PROBLEM STATEMENT:
Every entry must be transcribed exactly. Pictures are not part of the copy.

DATA SUPPLIED:
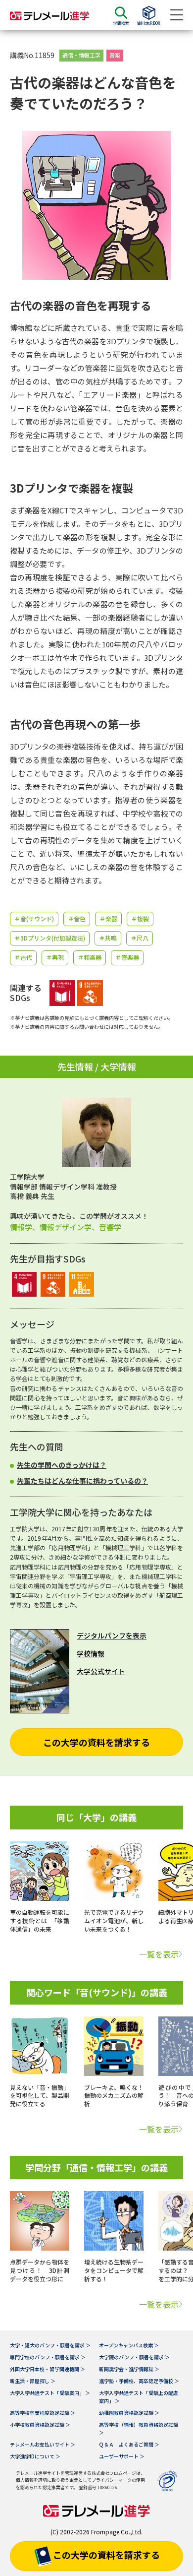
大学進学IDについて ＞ (35, 2456)
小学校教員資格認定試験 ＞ (40, 2424)
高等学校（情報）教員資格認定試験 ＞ (138, 2428)
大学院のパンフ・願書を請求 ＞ (134, 2357)
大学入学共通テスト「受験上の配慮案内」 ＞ (138, 2396)
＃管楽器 (127, 957)
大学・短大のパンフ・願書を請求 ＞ (50, 2345)
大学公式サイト (101, 1671)
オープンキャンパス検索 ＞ (129, 2345)
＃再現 (55, 957)
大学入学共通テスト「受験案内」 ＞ (50, 2392)
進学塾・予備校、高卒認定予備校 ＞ (139, 2381)
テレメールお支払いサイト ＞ (42, 2444)
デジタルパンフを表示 (111, 1635)
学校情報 (90, 1653)
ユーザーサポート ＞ (122, 2456)
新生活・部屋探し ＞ (32, 2381)
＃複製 (140, 918)
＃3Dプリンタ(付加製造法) (49, 938)
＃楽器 (108, 918)
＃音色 (77, 918)
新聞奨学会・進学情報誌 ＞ (129, 2369)
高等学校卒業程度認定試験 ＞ (42, 2412)
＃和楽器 (89, 957)
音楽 (114, 55)
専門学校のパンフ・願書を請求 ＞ (48, 2357)
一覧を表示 (159, 1954)
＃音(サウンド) (34, 918)
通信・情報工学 (81, 55)
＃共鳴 (108, 938)
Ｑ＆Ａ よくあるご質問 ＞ (129, 2444)
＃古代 (23, 957)
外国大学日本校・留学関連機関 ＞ (47, 2369)
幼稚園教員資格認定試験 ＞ (129, 2412)
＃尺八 (139, 938)
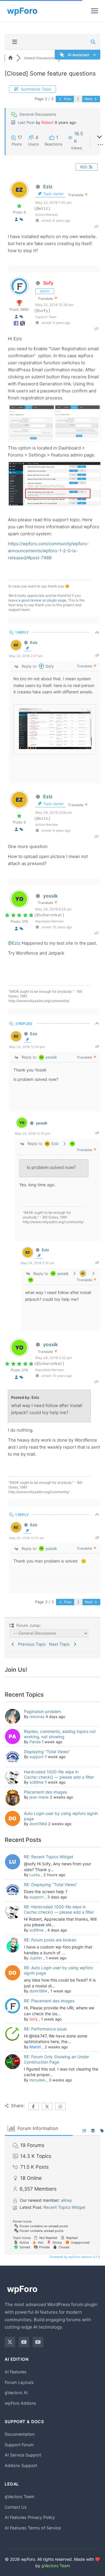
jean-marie (39, 1797)
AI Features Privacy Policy (30, 2517)
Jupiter (35, 1957)
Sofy (48, 283)
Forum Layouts (19, 2382)
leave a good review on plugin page (37, 600)
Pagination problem (42, 1711)
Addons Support (21, 2465)
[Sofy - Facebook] (16, 324)
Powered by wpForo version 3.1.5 (74, 2257)
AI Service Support (23, 2454)
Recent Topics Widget (64, 2207)
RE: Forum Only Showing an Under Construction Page (56, 2059)
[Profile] (16, 219)
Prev (67, 99)
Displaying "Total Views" (47, 1751)
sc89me (36, 1782)
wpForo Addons (20, 2403)
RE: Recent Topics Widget (48, 1856)
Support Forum (19, 2444)
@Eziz (14, 943)
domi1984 (38, 1823)
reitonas (36, 1716)
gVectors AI (16, 2392)
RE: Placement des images (49, 2000)
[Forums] (10, 58)
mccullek (37, 2080)
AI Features (16, 2371)
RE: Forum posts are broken (50, 1939)
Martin (35, 2047)
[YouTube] (24, 2342)
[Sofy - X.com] (22, 324)
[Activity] (21, 219)
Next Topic (60, 1644)
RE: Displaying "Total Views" (50, 1884)
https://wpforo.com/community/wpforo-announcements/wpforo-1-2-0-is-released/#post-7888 (48, 550)
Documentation (19, 2434)
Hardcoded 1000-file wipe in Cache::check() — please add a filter (59, 1774)
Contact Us (16, 2507)
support (36, 1756)
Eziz (47, 186)
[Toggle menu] (94, 11)
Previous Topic (31, 1644)
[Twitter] (10, 2342)
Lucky (34, 1874)
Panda (35, 1741)
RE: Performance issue (45, 2028)
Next (89, 99)
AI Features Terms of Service (33, 2527)
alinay (66, 2200)
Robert (47, 122)
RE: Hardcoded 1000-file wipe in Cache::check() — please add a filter (59, 1909)
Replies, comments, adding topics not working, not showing (60, 1734)
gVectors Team (19, 2496)
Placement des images (45, 1791)
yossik (50, 896)
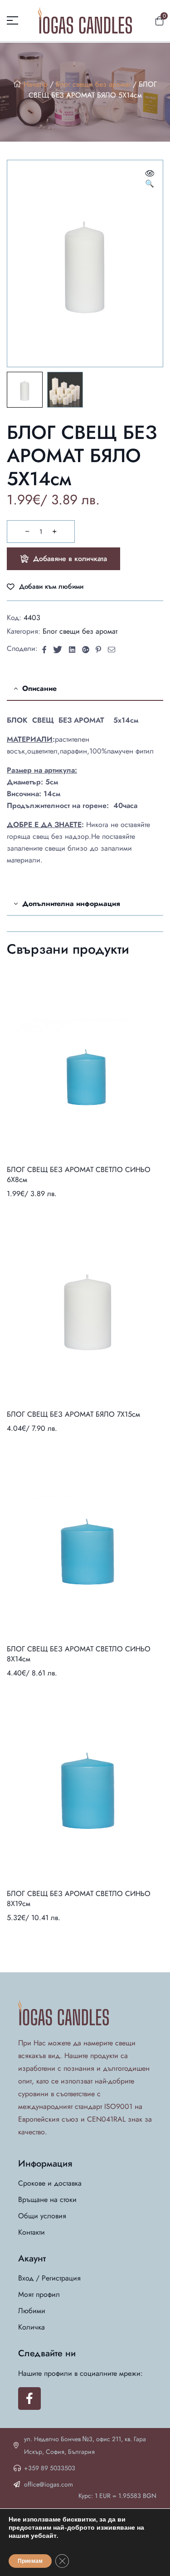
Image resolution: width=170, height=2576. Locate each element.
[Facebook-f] (29, 2398)
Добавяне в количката (70, 558)
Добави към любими (51, 587)
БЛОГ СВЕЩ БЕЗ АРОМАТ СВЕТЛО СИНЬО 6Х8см (79, 1174)
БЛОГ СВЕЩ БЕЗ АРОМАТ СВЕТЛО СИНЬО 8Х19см (79, 1898)
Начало (36, 84)
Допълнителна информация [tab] (71, 903)
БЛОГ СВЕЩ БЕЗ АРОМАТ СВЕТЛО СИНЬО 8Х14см (79, 1654)
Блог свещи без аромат (93, 84)
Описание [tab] (39, 688)
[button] (149, 179)
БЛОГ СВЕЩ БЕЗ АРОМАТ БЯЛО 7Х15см (73, 1414)
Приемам (30, 2561)
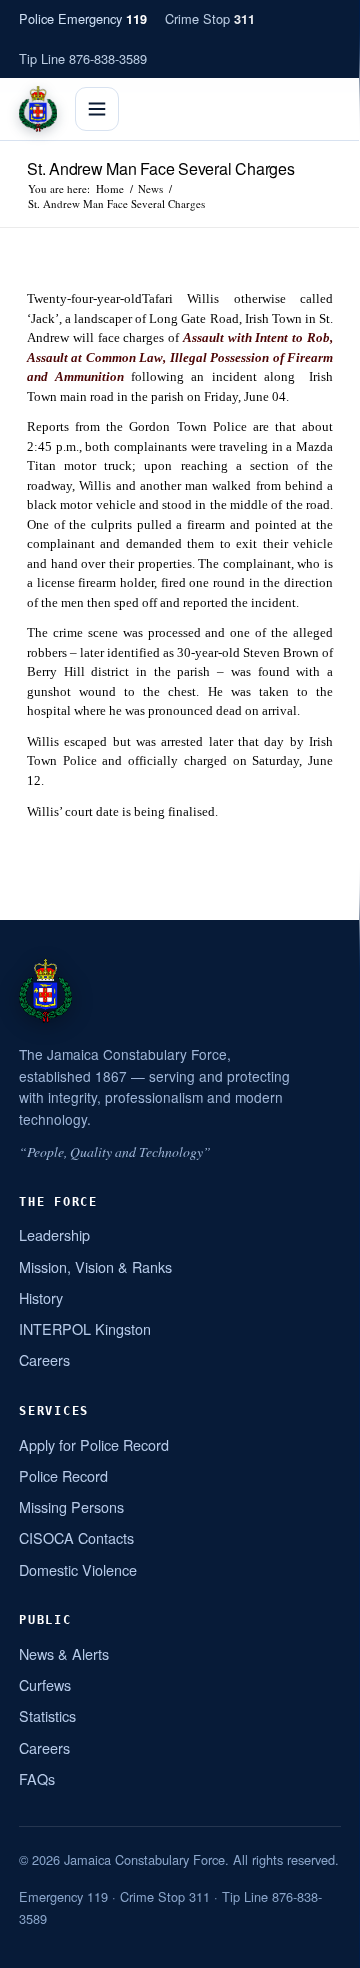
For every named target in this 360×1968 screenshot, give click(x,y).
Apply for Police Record (94, 1444)
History (41, 1297)
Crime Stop (210, 18)
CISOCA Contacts (76, 1537)
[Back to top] (319, 1945)
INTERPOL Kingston (85, 1328)
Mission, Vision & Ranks (95, 1266)
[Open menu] (97, 109)
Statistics (47, 1715)
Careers (44, 1359)
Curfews (45, 1684)
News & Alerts (64, 1653)
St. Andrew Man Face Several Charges (161, 168)
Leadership (54, 1234)
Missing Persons (71, 1506)
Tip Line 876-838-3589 (83, 58)
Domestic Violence (78, 1569)
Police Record (63, 1475)
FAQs (37, 1778)
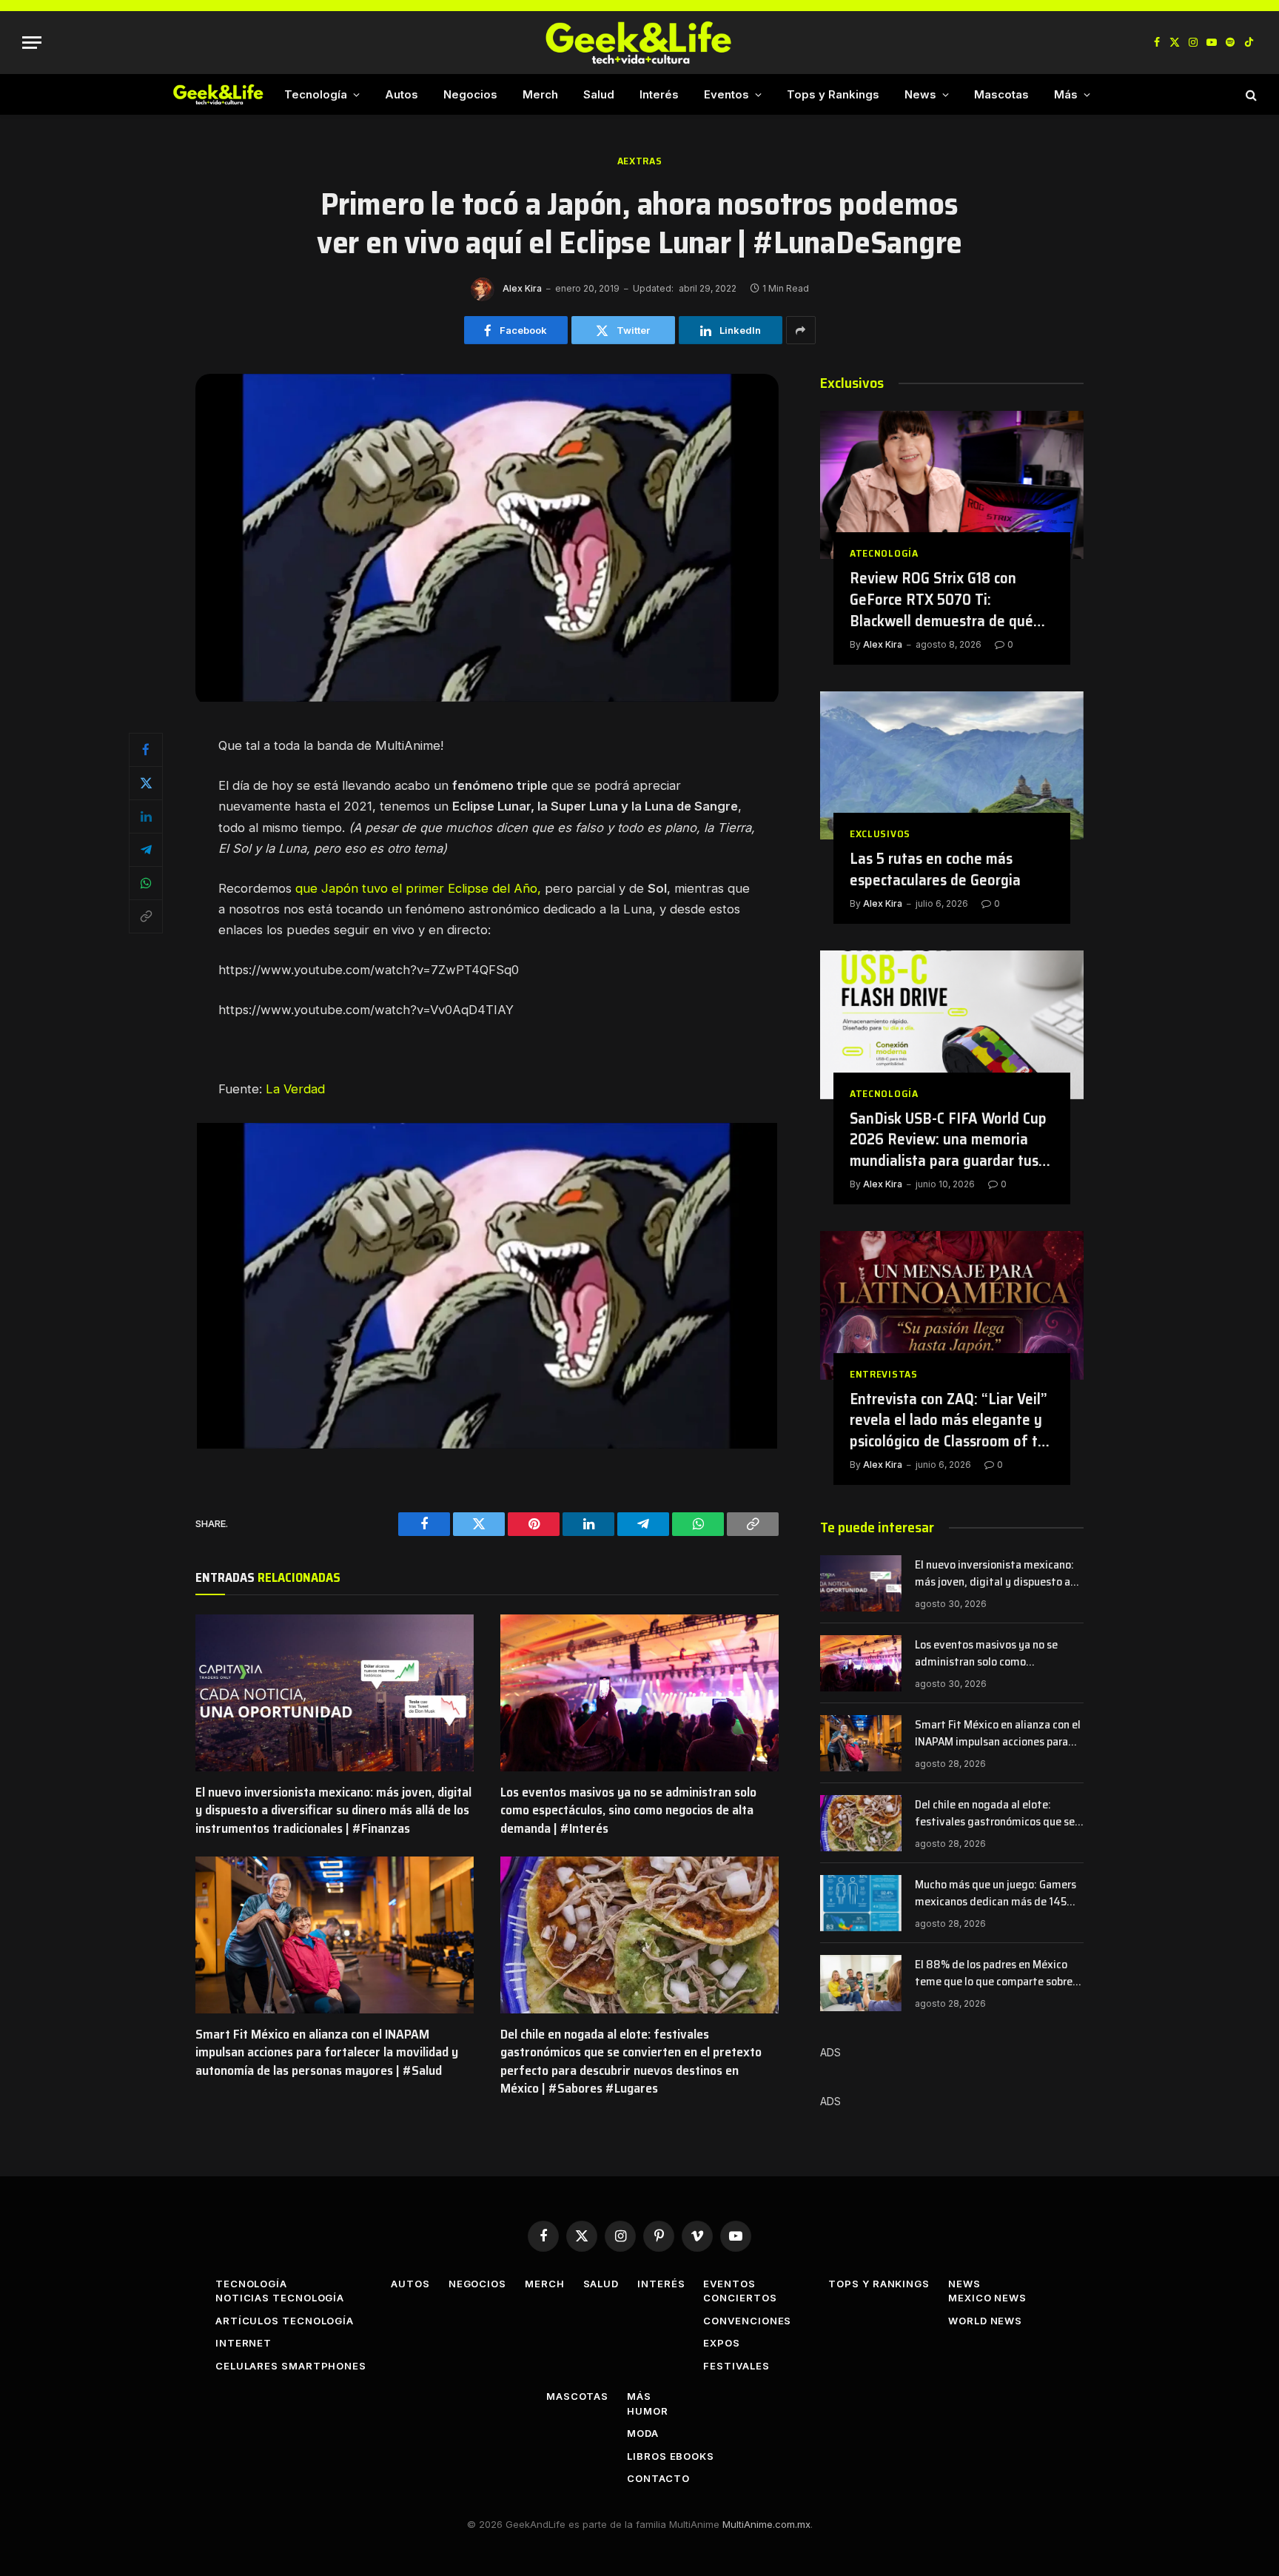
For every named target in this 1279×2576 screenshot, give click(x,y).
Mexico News (987, 2298)
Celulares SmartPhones (290, 2366)
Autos (401, 94)
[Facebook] (146, 750)
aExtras (639, 161)
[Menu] (31, 42)
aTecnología (884, 553)
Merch (540, 94)
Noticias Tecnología (279, 2298)
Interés (659, 94)
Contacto (658, 2478)
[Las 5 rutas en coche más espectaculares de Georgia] (952, 765)
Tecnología (315, 94)
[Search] (1250, 94)
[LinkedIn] (146, 816)
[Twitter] (146, 783)
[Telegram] (146, 850)
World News (985, 2321)
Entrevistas (884, 1374)
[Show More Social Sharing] (801, 330)
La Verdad (295, 1088)
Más (1066, 94)
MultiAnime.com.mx (766, 2524)
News (920, 94)
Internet (243, 2343)
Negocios (470, 94)
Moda (643, 2433)
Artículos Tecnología (284, 2321)
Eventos (726, 94)
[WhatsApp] (146, 883)
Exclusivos (880, 834)
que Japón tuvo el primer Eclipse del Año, (418, 888)
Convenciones (747, 2321)
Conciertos (739, 2298)
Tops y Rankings (833, 94)
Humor (647, 2411)
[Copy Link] (146, 916)
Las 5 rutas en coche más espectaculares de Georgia (935, 869)
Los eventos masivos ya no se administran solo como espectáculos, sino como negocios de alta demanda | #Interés (628, 1810)
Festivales (736, 2366)
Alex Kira (522, 288)
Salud (598, 94)
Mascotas (1001, 94)
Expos (721, 2343)
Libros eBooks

TASK RESULT:
大学進学IDについて ＞ (35, 2456)
小学校教員資格認定試験 ＞ (40, 2424)
高等学校（情報）教員資格認定試験 ＞ (138, 2428)
大学院のパンフ・願書を請求 ＞ (134, 2357)
大学入学共通テスト「受験上の配慮案内」 ＞ (138, 2396)
＃管楽器 (127, 957)
大学・短大のパンフ・願書を請求 ＞ (50, 2345)
大学公式サイト (101, 1671)
オープンキャンパス検索 ＞ (129, 2345)
＃再現 (55, 957)
大学入学共通テスト「受験案内」 ＞ (50, 2392)
進学塾・予備校、高卒認定予備校 ＞ (139, 2381)
テレメールお支払いサイト ＞ (42, 2444)
デジタルパンフを表示 (111, 1635)
学校情報 (90, 1653)
ユーザーサポート ＞ (122, 2456)
新生活・部屋探し ＞ (32, 2381)
＃複製 (140, 918)
＃3Dプリンタ(付加製造法) (49, 938)
＃楽器 (108, 918)
＃音色 (77, 918)
新聞奨学会・進学情報誌 ＞ (129, 2369)
高等学校卒業程度認定試験 ＞ (42, 2412)
＃和楽器 (89, 957)
音楽 (114, 55)
専門学校のパンフ・願書を請求 ＞ (48, 2357)
一覧を表示 (159, 1954)
＃音(サウンド) (34, 918)
通信・情報工学 (81, 55)
＃共鳴 (108, 938)
Ｑ＆Ａ よくあるご質問 ＞ (129, 2444)
＃古代 (23, 957)
外国大学日本校・留学関連機関 ＞ (47, 2369)
幼稚園教員資格認定試験 ＞ (129, 2412)
＃尺八 (139, 938)
jean-marie (39, 1797)
AI Features Privacy Policy (30, 2517)
Jupiter (35, 1957)
Sofy (48, 283)
Forum Layouts (19, 2382)
leave a good review on plugin page (37, 600)
Pagination problem (42, 1711)
Addons Support (21, 2465)
[Sofy - Facebook] (16, 324)
Powered by wpForo version 3.1.5 (74, 2257)
AI Service Support (23, 2454)
Recent Topics Widget (64, 2207)
RE: Forum Only Showing an Under Construction Page (56, 2059)
[Profile] (16, 219)
Prev (67, 99)
Displaying "Total Views" (47, 1751)
sc89me (36, 1782)
wpForo Addons (20, 2403)
RE: Recent Topics Widget (48, 1856)
Support Forum (19, 2444)
@Eziz (14, 943)
domi1984 (38, 1823)
reitonas (36, 1716)
gVectors AI (16, 2392)
RE: Placement des images (49, 2000)
[Forums] (10, 58)
mccullek (37, 2080)
AI Features (16, 2371)
RE: Forum posts are broken (50, 1939)
Martin (35, 2047)
[YouTube] (24, 2342)
[Sofy - X.com] (22, 324)
[Activity] (21, 219)
Next Topic (60, 1644)
RE: Displaying "Total Views" (50, 1884)
https://wpforo.com/community/wpforo-announcements/wpforo-1-2-0-is-released/#post-7888 (48, 550)
Documentation (19, 2434)
Hardcoded 1000-file wipe in Cache::check() — please add a filter (59, 1774)
Contact Us (16, 2507)
support (36, 1756)
Eziz (47, 186)
[Toggle menu] (94, 11)
Previous Topic (31, 1644)
[Twitter] (10, 2342)
Lucky (34, 1874)
Panda (35, 1741)
RE: Performance issue (45, 2028)
Next (89, 99)
AI Features Terms of Service (33, 2527)
alinay (66, 2200)
Robert (47, 122)
RE: Hardcoded 1000-file wipe in Cache::check() — please add a filter (59, 1909)
Replies, comments, adding topics not working, not showing (60, 1734)
gVectors Team (19, 2496)
Placement des images (45, 1791)
yossik (50, 896)
Image resolution: width=170, height=2576. Locate each element.
[Facebook-f] (29, 2398)
Добавяне в количката (70, 558)
Добави към любими (51, 587)
БЛОГ СВЕЩ БЕЗ АРОМАТ СВЕТЛО СИНЬО 6Х8см (79, 1174)
БЛОГ СВЕЩ БЕЗ АРОМАТ СВЕТЛО СИНЬО 8Х19см (79, 1898)
Начало (36, 84)
Допълнителна информация [tab] (71, 903)
БЛОГ СВЕЩ БЕЗ АРОМАТ СВЕТЛО СИНЬО 8Х14см (79, 1654)
Блог свещи без аромат (93, 84)
Описание [tab] (39, 688)
[button] (149, 179)
БЛОГ СВЕЩ БЕЗ АРОМАТ БЯЛО 7Х15см (73, 1414)
Приемам (30, 2561)
For every named target in this 360×1968 screenshot, give click(x,y).
Apply for Police Record (94, 1444)
History (41, 1297)
Crime Stop (210, 18)
CISOCA Contacts (76, 1537)
[Back to top] (319, 1945)
INTERPOL Kingston (85, 1328)
Mission, Vision & Ranks (95, 1266)
[Open menu] (97, 109)
Statistics (47, 1715)
Careers (44, 1359)
Curfews (45, 1684)
News & Alerts (64, 1653)
St. Andrew Man Face Several Charges (161, 168)
Leadership (54, 1234)
Missing Persons (71, 1506)
Tip Line 876-838-3589 (83, 58)
Domestic Violence (78, 1569)
Police Record (63, 1475)
FAQs (37, 1778)
For every named target in this 1279×2576 screenshot, give click(x,y).
Mexico News (987, 2298)
Celulares SmartPhones (290, 2366)
Autos (401, 94)
[Facebook] (146, 750)
aExtras (639, 161)
[Menu] (31, 42)
aTecnología (884, 553)
Merch (540, 94)
Noticias Tecnología (279, 2298)
Interés (659, 94)
Contacto (658, 2478)
[Las 5 rutas en coche más espectaculares de Georgia] (952, 765)
Tecnología (315, 94)
[Search] (1250, 94)
[LinkedIn] (146, 816)
[Twitter] (146, 783)
[Telegram] (146, 850)
World News (985, 2321)
Entrevistas (884, 1374)
[Show More Social Sharing] (801, 330)
La Verdad (295, 1088)
Más (1066, 94)
MultiAnime.com.mx (766, 2524)
News (920, 94)
Internet (243, 2343)
Negocios (470, 94)
Moda (643, 2433)
Artículos Tecnología (284, 2321)
Eventos (726, 94)
[WhatsApp] (146, 883)
Exclusivos (880, 834)
que Japón tuvo el primer Eclipse del Año, (418, 888)
Convenciones (747, 2321)
Conciertos (739, 2298)
Tops y Rankings (833, 94)
Humor (647, 2411)
[Copy Link] (146, 916)
Las 5 rutas en coche más espectaculares de Georgia (935, 869)
Los eventos masivos ya no se administran solo como espectáculos, sino como negocios de alta demanda | #Interés (628, 1810)
Festivales (736, 2366)
Alex Kira (522, 288)
Salud (598, 94)
Mascotas (1001, 94)
Expos (721, 2343)
Libros eBooks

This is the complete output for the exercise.